**EXERCISE REQUIREMENTS**:
Begin at the line below that holds "For every named" and end at the line that holds "HOME (75, 1782)", transcribing each line exactly and skipping any picture.

**RECORDED DATA**:
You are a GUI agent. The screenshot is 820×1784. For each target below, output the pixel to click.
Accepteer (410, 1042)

---

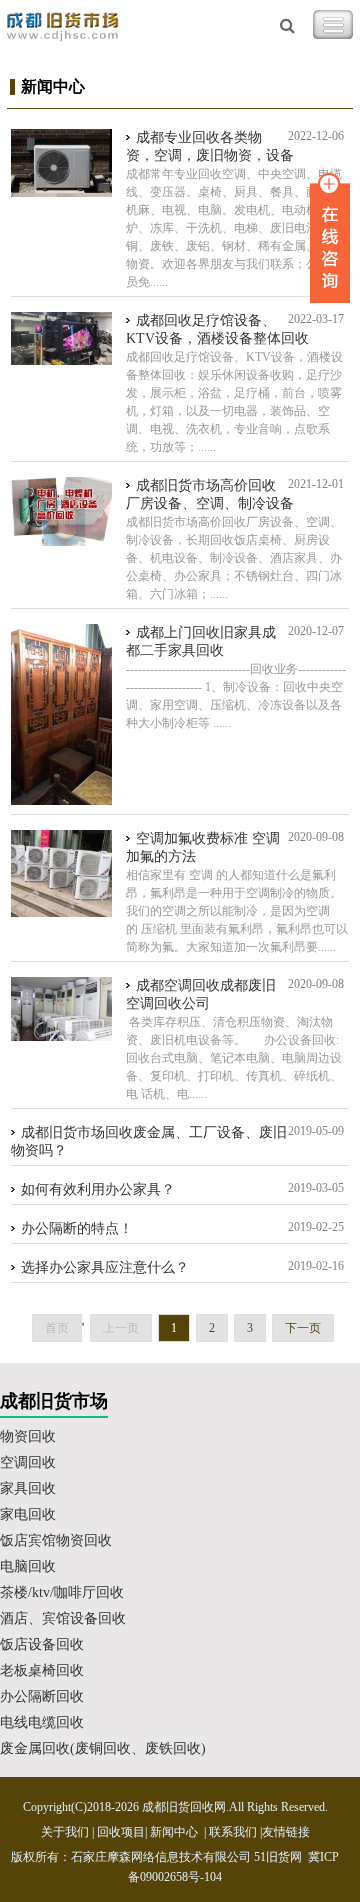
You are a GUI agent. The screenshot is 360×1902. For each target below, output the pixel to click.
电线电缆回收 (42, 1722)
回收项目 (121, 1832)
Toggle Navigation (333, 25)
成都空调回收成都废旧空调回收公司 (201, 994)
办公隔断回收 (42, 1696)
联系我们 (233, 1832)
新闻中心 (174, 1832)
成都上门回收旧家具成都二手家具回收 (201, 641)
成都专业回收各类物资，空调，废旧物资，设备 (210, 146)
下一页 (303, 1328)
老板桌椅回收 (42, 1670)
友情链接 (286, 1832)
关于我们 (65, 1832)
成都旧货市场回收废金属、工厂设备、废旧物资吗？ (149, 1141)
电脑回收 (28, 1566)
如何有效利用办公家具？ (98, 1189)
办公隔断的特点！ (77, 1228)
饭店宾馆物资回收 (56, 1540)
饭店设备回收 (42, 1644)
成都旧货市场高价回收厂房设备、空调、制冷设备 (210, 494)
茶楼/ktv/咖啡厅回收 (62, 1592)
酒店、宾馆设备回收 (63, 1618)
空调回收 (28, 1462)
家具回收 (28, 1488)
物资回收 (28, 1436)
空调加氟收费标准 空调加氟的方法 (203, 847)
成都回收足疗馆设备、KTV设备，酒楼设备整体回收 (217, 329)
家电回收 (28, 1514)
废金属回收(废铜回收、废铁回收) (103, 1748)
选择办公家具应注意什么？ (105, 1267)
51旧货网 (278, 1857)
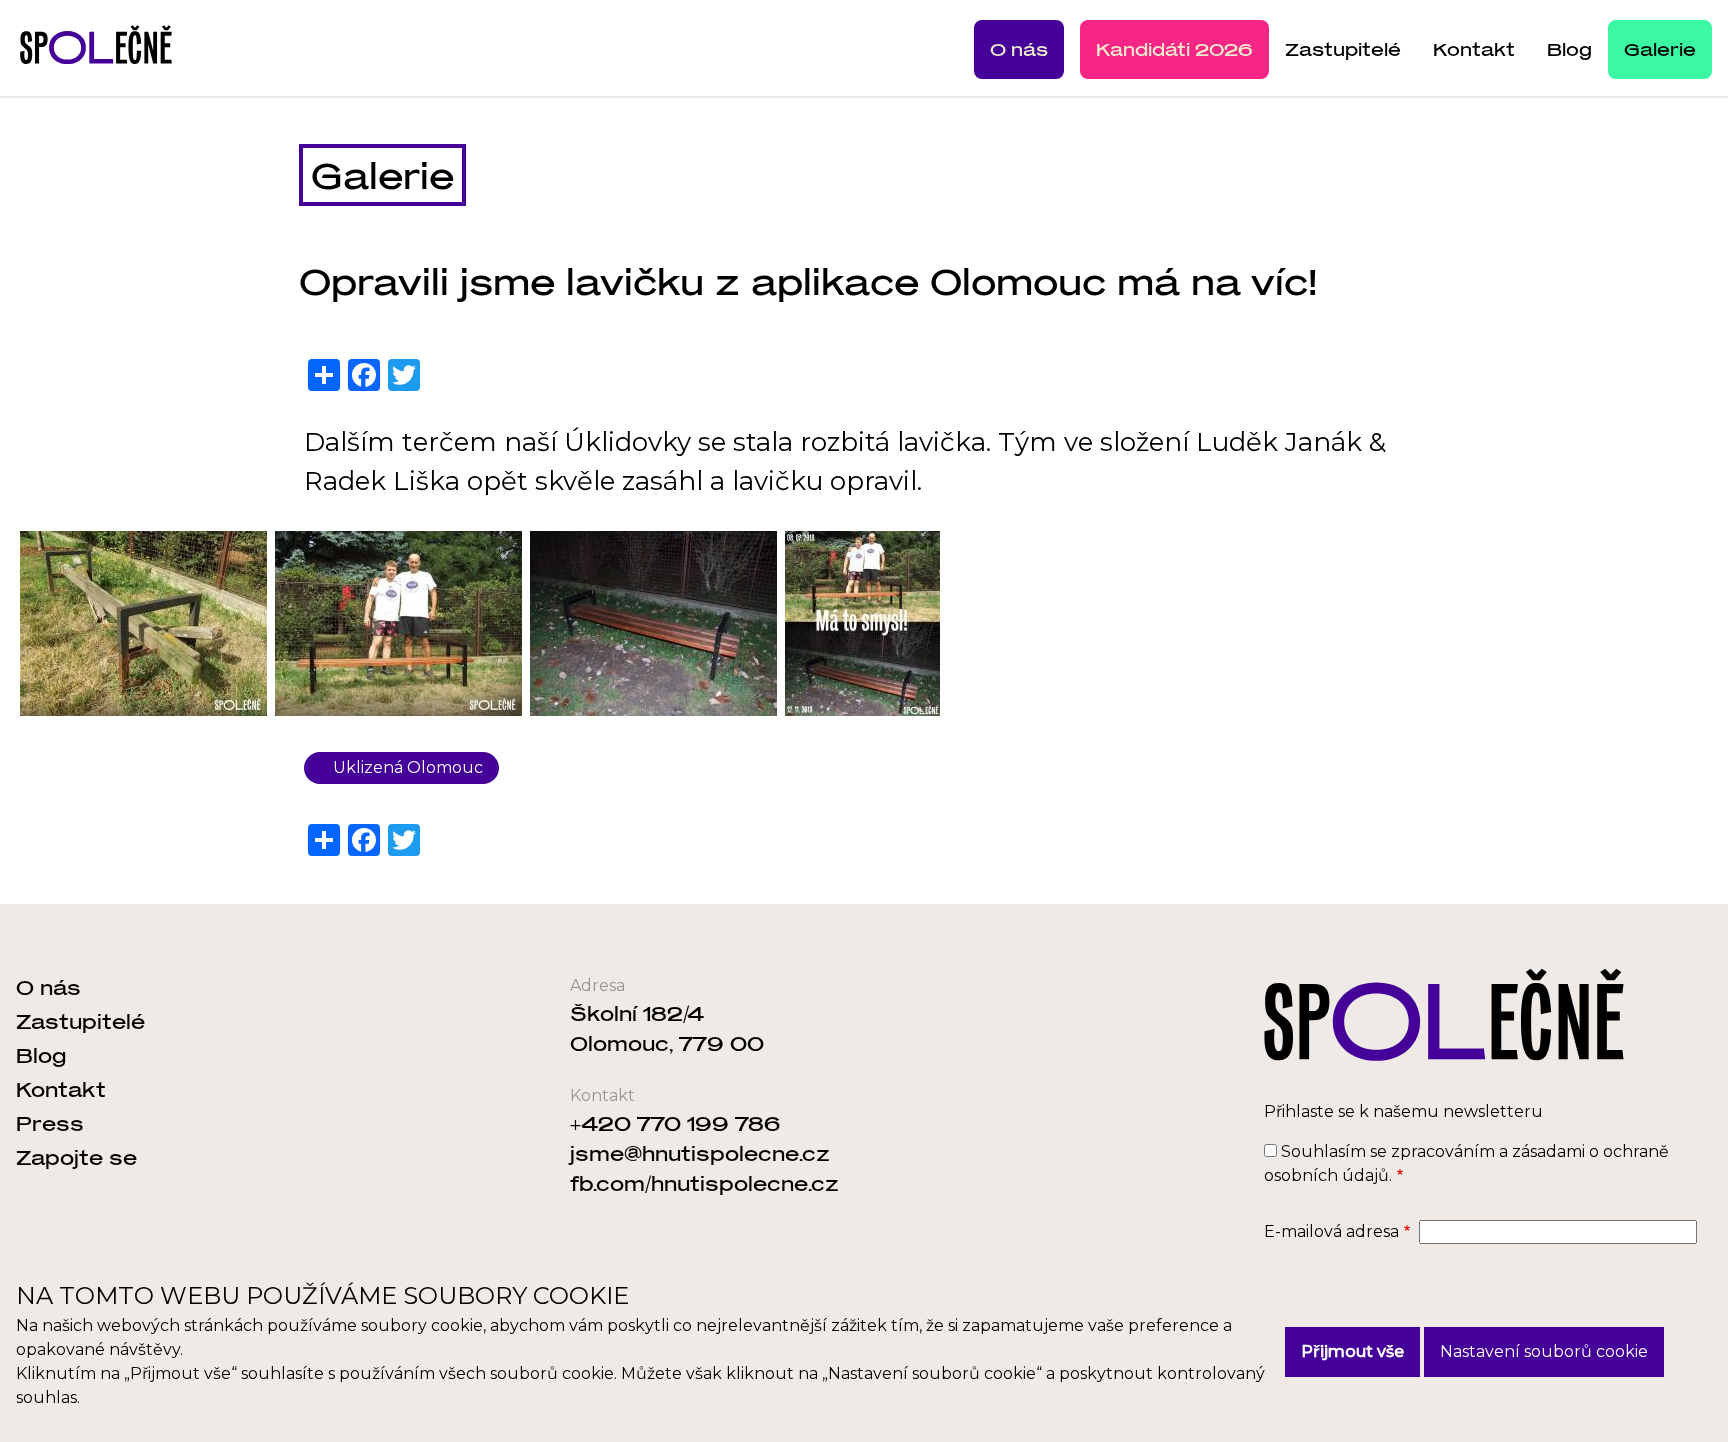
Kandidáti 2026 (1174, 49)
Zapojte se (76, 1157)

* * *

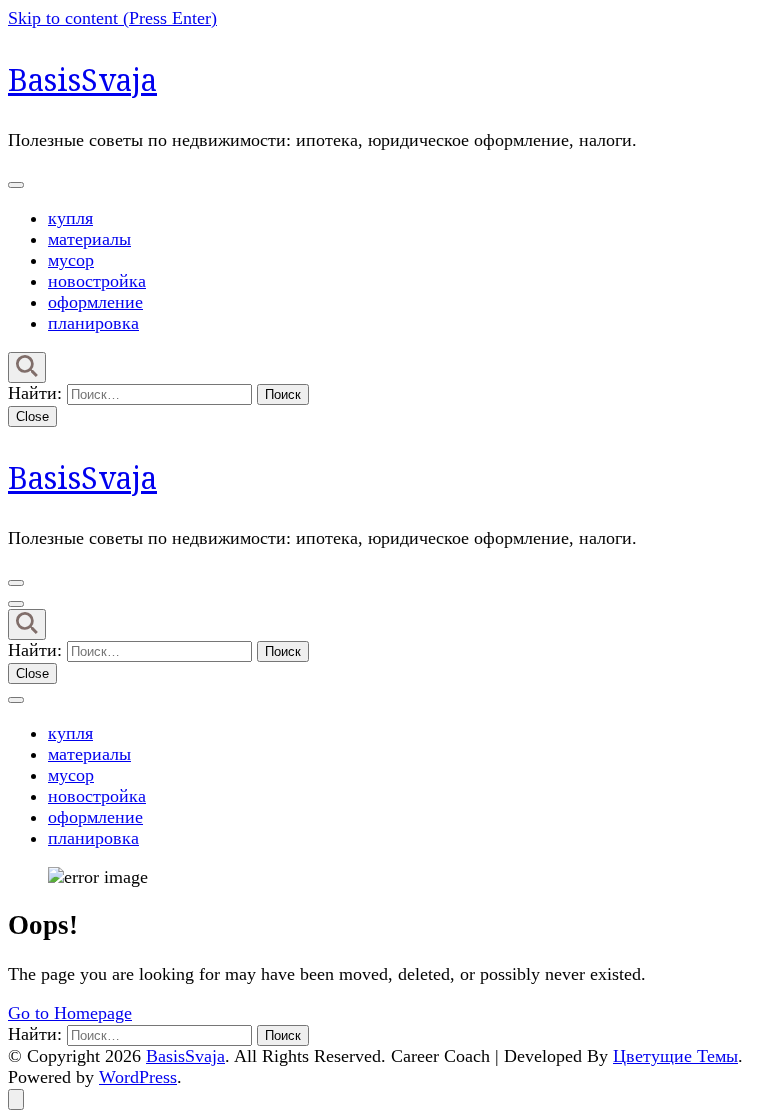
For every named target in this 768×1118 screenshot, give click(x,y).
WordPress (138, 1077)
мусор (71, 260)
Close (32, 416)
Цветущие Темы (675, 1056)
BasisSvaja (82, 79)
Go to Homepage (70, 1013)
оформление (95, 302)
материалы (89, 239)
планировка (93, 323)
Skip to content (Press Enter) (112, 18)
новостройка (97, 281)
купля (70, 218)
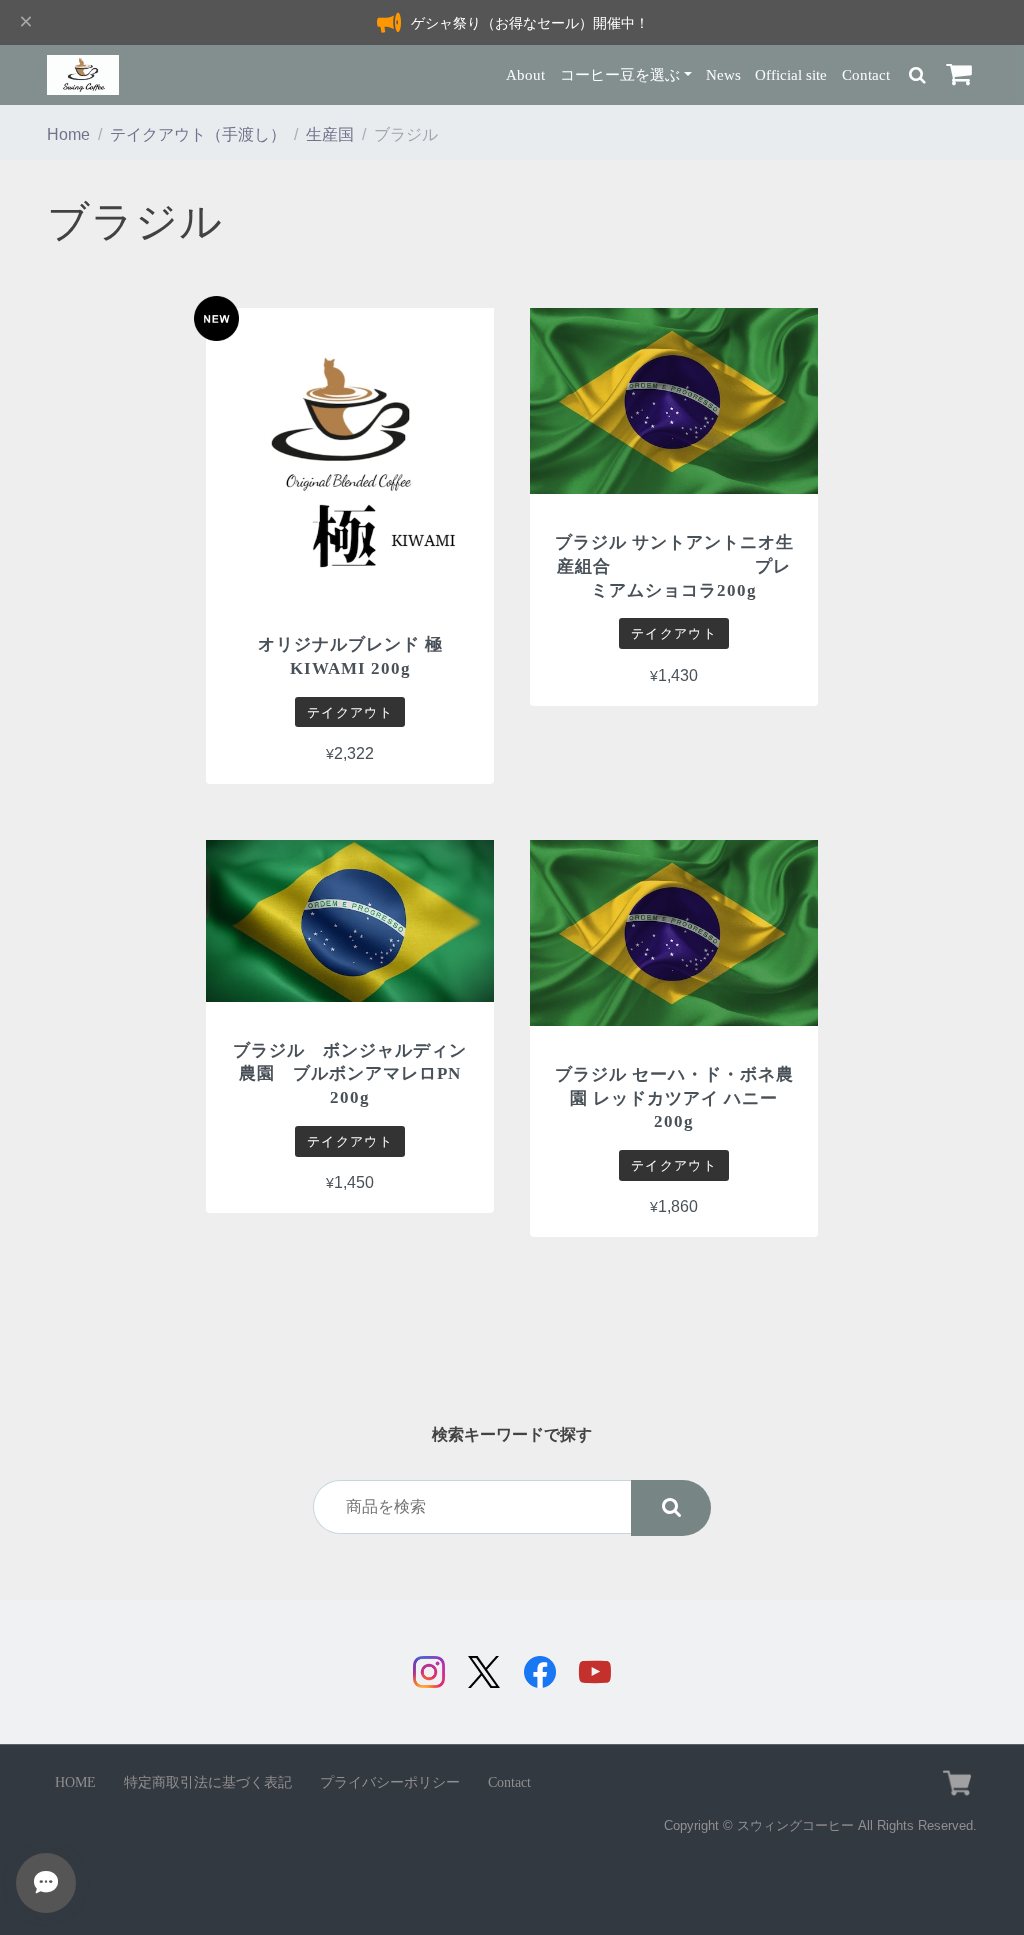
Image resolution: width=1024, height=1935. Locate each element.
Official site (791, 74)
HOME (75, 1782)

**ANSWER**:
For every named target in this 768×1118 screenshot, give click(x,y).
WordPress (138, 1077)
мусор (71, 260)
Close (32, 416)
Цветущие Темы (675, 1056)
BasisSvaja (82, 79)
Go to Homepage (70, 1013)
оформление (95, 302)
материалы (89, 239)
планировка (93, 323)
Skip to content (Press Enter) (112, 18)
новостройка (97, 281)
купля (70, 218)
Image resolution: width=1024, height=1935. Locate each element.
Official site (791, 74)
HOME (75, 1782)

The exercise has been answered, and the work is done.